TiKV Data Backup Consultation

Note:
This topic has been translated from a Chinese forum by GPT and might contain errors.

Original topic: TiKV 数据备份咨询

| username: TiDBer_OjUSLomJ

Currently, TiKV itself provides data backup and restore tools through tikv br, and TiDB’s br also experimentally provides TiKV backup functionality.

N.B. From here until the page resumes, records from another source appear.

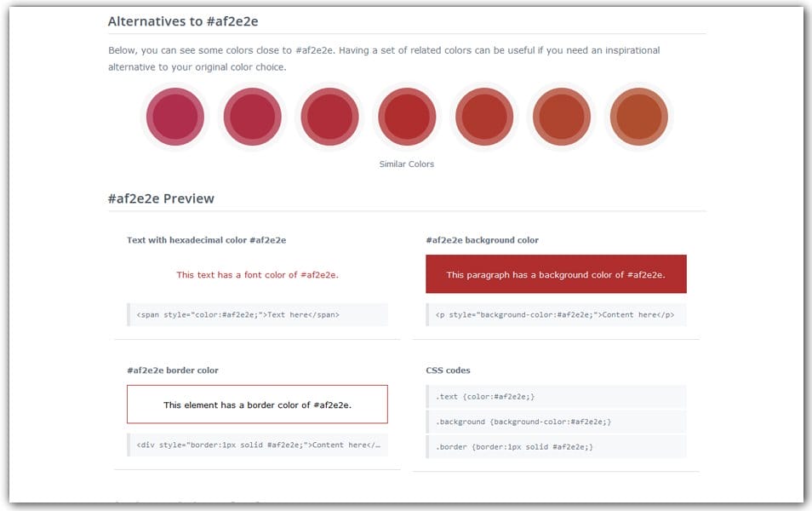Viewport: 812px width, 511px height.
Task: Select the first darkest pink similar color circle
Action: (174, 116)
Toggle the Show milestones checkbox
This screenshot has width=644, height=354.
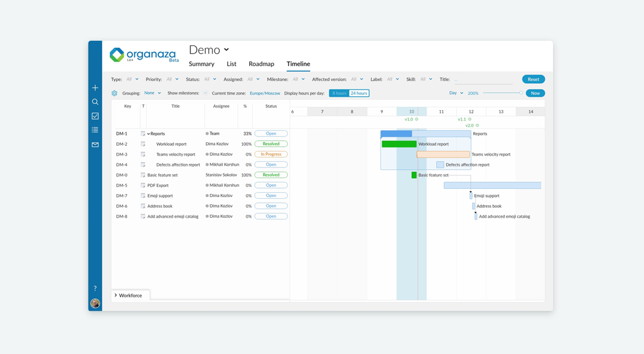tap(206, 93)
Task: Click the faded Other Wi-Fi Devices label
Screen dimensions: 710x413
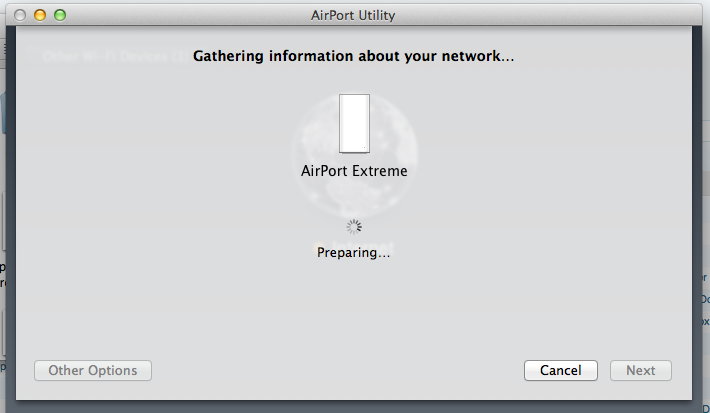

Based on the scenario of using TiKV independently without TiDB, I would like to inquire about the following questions:

  • The TiKV br manual mentions that it is a “RawKV” backup. If interacting with TiKV using the txnKV interface, is it feasible to use RawKV for backup and restore? Will the transaction information related to txnKV be affected?
  • The experimental br backup raw command is provided in TiDB br. Is there any difference between this command and TiKV’s br?
  • The experimental br backup txn command is provided in TiDB br. Can this command be used for TiKV’s own backup?
| username: 有猫万事足 | Original post link

These issues are all related to the setting of the api-version parameter.

* The TiKV BR manual mentions that it is a “RawKV” backup. If you use the txnKV interface to interact with TiKV, is it feasible to use RawKV for backup and recovery? Will the transaction information related to txnKV be affected?

api-version=1 is feasible, api-version=2 is not feasible, because when api-version=2, the documentation clearly states that data is divided into ranges based on usage, supporting the coexistence of a single cluster TiDB, transactional KV, and RawKV applications.

* The tidb br command provides an experimental br backup raw command. Is there any difference between this command and tikv’s br?

Directly comparing the code, I roughly looked at it, and it is almost identical.

This is tikv-br

This is br backup raw. You can see that apart from the different URLs, the code inside is almost the same. However, to be safe, you should compare it yourself.

* The tidb br command provides an experimental br backup txn command. Can this command be used for TiKV’s own backup?

I can’t find this br backup txn command on the master branch. I can’t find it in the code either. I don’t know where you heard about it.
Even if it exists, according to the api-version description, when api-version=1, it is definitely possible. If it is 2, it is likely not feasible.

| username: wangkk2024 | Original post link

Impressive, you all read the source code.

| username: TiDBer_HVBE81bh | Original post link

    My usage scenario is similar to yours. I use TiKV and PD to form a KV database cluster, and the upper-layer application uses the txnKV interface to write data. My version is 6.5.6. I looked up the corresponding documentation and tested it. Using the RawKV BR tool cannot back up and restore txnKV data.

    In TiKV 7.1 and above, the txnKV backup function is provided, but it is an experimental feature. After my testing, the backup function is usable but not very complete. I did not verify whether the transaction information related to txnKV would be affected during the backup. The backup and restore tool needs to be installed using the tiup tool.

Backup and restore tool installation: tiup install br:v7.1.5

Test environment description: Version 7.1.5
Server 1 → ip: 10.202.37.139 running TiKV, PD processes (leader)
Server 2 → ip: 10.202.41.98 running TiKV, PD processes
Server 3 → ip: 10.202.41.18 running TiKV, PD processes

You can use the command to see which PD is the leader: pd-ctl -u “http://10.202.37.139:2379” member

Backup
Execute the backup command on the leader PD


In the command, the PD address can specify any PD in the cluster. I am backing up to the local file system, and all TiKV nodes in the cluster must have this backup path. After the backup, two types of files will be generated in the backup path: one is the metadata file: backupmeta, and the other is the actual backup data: 1 (maybe because my database data is small, only one data directory is generated). Perhaps because the txnKV backup is an experimental feature, the metadata file will only be generated on the machine executing the backup command, and the backup data will only be generated on the leader PD. In my experiment, since the server executing the backup command is also the leader PD, both types of files are in that backup path, but no files are generated in the backup paths of the other two servers.

Restore
tiup br restore txn --pd “10.202.37.139:2379” --storage “local:///root/bak”

  • You can specify any PD in the cluster
  • Data can only be restored to a newly deployed TiKV cluster
  • The server executing the restore command needs to have the metadata file: backupmeta, and all TiKV nodes need to have the actual backup data. Since the backup data is only generated on the leader PD node, you need to copy the data to the backup paths of the other TiKV nodes.